THE TASKS:
(1) Repeat, word for word, the stretch of the passage on the Charlottesville rally from "And he was as" through "no such thing.".
(2) Reproduce verbatim the stretch of the records from the line that contains "Screen dimensions: 943x918" through the line that contains "tap(183, 174)".
++++ SELECTION ++++
By the accounts of the many Youtube videos made by those who were there—those who belonged to the various groups just mentioned—the vast majority of those present at the rally were anything but “white supremacists,” to say nothing of neo-Nazis.
President Trump got this right: There were indeed some very good people who attended the rally.
And he was as right as he could be when he noted that there were some very bad people who unlawfully crashed the rally with a range of weaponry, the so-called “Antifa” and Black Lives Matter.
The point here, though, is that persons with integrity will not pass judgments, particularly moral judgments, unless and until they know about that to which they speak. Since “conservative” pundits were intent upon devoting much time to discussing Charlottesville, they had a duty to make sure that they gathered all of the facts before they pontificated. But they did no such thing.
Instead, they reduced the several hundred or so demonstrators to a single homogenous blob of “white supremacy” and “neo-Nazism.” In so doing, they managed to defame and demonize some good Americans. Why?
++++ DATA PROVIDED ++++
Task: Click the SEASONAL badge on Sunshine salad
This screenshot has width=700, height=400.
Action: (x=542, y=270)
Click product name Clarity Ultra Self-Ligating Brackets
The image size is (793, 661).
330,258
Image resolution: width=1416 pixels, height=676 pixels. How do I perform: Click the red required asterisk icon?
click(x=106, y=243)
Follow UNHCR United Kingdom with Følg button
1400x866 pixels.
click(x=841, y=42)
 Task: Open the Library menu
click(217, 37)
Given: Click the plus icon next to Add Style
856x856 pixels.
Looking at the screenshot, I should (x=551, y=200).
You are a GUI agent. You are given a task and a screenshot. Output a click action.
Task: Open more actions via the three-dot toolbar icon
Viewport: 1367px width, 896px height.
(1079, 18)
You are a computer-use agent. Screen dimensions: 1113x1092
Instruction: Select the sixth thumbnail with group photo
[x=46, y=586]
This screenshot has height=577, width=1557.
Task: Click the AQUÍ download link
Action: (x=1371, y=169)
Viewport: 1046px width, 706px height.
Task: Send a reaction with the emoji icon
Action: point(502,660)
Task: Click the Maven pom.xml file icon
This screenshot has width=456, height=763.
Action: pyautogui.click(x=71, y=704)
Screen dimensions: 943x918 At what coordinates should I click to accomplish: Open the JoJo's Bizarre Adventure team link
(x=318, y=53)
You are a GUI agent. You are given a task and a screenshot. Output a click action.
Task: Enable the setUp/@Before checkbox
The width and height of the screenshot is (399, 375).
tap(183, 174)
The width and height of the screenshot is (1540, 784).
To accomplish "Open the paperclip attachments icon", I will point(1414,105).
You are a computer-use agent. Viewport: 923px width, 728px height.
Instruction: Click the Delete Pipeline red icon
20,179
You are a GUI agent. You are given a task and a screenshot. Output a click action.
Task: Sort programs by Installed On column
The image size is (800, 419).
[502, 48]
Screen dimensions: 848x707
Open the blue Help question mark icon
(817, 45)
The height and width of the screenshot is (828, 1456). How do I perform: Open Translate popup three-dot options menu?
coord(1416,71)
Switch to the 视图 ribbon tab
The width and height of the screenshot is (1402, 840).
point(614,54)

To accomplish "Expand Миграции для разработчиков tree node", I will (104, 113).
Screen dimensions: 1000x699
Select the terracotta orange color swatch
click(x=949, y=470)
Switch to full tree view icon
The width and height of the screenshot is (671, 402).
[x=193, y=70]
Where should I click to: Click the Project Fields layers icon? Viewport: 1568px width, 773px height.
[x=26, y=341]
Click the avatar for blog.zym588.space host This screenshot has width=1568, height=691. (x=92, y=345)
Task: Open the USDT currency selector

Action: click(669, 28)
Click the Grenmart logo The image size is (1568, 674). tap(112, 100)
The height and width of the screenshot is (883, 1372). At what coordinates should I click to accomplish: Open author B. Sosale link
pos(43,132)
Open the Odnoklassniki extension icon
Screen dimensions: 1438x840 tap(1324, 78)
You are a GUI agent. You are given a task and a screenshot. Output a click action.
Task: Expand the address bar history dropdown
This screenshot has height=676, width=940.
++++
SOLVED PROBLEMS:
(1)
And he was as right as he could be when he noted that there were some very bad people who unlawfully crashed the rally with a range of weaponry, the so-called “Antifa” and Black Lives Matter.
The point here, though, is that persons with integrity will not pass judgments, particularly moral judgments, unless and until they know about that to which they speak. Since “conservative” pundits were intent upon devoting much time to discussing Charlottesville, they had a duty to make sure that they gathered all of the facts before they pontificated. But they did no such thing.

(2)
Screen dimensions: 943x918 At what coordinates should I click to accomplish: Open the JoJo's Bizarre Adventure team link
(x=318, y=53)
You are a GUI agent. You are given a task and a screenshot. Output a click action.
Task: Enable the setUp/@Before checkbox
The width and height of the screenshot is (399, 375).
tap(183, 174)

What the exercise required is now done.